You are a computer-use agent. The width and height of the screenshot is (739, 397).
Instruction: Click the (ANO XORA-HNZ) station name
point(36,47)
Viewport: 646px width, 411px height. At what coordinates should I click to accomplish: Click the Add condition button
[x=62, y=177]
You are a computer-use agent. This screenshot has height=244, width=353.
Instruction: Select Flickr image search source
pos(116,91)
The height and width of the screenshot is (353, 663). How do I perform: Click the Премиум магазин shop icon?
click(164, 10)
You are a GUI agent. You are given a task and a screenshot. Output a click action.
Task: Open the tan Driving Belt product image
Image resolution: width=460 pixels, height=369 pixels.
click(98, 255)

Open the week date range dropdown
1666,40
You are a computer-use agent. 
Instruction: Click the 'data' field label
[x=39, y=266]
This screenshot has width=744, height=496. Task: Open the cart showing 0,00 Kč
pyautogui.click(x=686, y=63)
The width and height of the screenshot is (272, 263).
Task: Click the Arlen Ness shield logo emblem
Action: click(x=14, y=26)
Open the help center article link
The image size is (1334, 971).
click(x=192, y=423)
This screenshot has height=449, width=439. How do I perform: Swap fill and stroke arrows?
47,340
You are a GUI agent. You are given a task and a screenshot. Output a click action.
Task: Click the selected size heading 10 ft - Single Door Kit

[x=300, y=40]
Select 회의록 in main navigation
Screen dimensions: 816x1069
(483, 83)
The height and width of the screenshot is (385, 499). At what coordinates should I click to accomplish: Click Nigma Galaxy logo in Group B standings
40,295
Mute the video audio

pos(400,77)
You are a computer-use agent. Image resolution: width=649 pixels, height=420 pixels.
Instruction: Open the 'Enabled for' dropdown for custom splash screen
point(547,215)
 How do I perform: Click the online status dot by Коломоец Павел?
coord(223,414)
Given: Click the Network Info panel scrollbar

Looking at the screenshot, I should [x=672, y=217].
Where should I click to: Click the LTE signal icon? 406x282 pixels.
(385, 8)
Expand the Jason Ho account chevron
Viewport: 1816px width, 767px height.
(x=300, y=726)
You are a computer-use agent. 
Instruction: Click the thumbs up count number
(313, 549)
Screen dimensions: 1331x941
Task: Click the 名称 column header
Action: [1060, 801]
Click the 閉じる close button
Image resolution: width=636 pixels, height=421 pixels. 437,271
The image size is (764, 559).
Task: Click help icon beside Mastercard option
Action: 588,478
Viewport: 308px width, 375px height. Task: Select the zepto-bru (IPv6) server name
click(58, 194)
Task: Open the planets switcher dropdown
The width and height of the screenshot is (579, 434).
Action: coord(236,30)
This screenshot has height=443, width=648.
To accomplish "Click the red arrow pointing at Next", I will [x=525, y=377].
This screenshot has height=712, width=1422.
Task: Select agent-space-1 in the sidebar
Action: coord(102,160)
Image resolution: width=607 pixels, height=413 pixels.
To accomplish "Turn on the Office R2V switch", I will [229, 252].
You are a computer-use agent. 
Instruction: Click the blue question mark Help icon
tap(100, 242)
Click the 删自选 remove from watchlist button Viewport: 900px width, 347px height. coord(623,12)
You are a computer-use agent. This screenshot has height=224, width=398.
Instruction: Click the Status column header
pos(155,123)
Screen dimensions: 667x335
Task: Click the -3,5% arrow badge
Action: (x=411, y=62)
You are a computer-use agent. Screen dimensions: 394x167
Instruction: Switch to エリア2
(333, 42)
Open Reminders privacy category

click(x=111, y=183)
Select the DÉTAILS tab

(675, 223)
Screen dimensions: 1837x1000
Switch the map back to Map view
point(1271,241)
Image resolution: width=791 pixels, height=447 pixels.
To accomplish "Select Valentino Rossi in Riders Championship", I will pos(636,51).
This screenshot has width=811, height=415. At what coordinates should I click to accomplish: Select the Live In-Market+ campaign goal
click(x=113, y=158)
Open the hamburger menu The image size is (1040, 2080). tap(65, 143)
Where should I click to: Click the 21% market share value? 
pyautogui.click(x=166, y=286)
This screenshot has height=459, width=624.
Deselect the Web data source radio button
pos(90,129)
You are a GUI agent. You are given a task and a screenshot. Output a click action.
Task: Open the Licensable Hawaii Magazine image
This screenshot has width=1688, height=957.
────────────────
▶ **What you have to do**: Swap "Screen dimensions" for "Screen size" in the part of the material that opens with the line containing "You are a computer-use agent. Screen" and runs through the end of the material, and give that part again with everything else unchanged.

▶ **Solution**:
You are a computer-use agent. Screen size: 394x167
Instruction: Switch to エリア2
(333, 42)
Open Reminders privacy category

click(x=111, y=183)
Select the DÉTAILS tab

(675, 223)
Screen size: 1837x1000
Switch the map back to Map view
point(1271,241)
Image resolution: width=791 pixels, height=447 pixels.
To accomplish "Select Valentino Rossi in Riders Championship", I will pos(636,51).
This screenshot has width=811, height=415. At what coordinates should I click to accomplish: Select the Live In-Market+ campaign goal
click(x=113, y=158)
Open the hamburger menu The image size is (1040, 2080). tap(65, 143)
Where should I click to: Click the 21% market share value? 
pyautogui.click(x=166, y=286)
This screenshot has height=459, width=624.
Deselect the Web data source radio button
pos(90,129)
You are a GUI agent. You are given a task and a screenshot. Output a click action.
Task: Open the Licensable Hawaii Magazine image
This screenshot has width=1688, height=957.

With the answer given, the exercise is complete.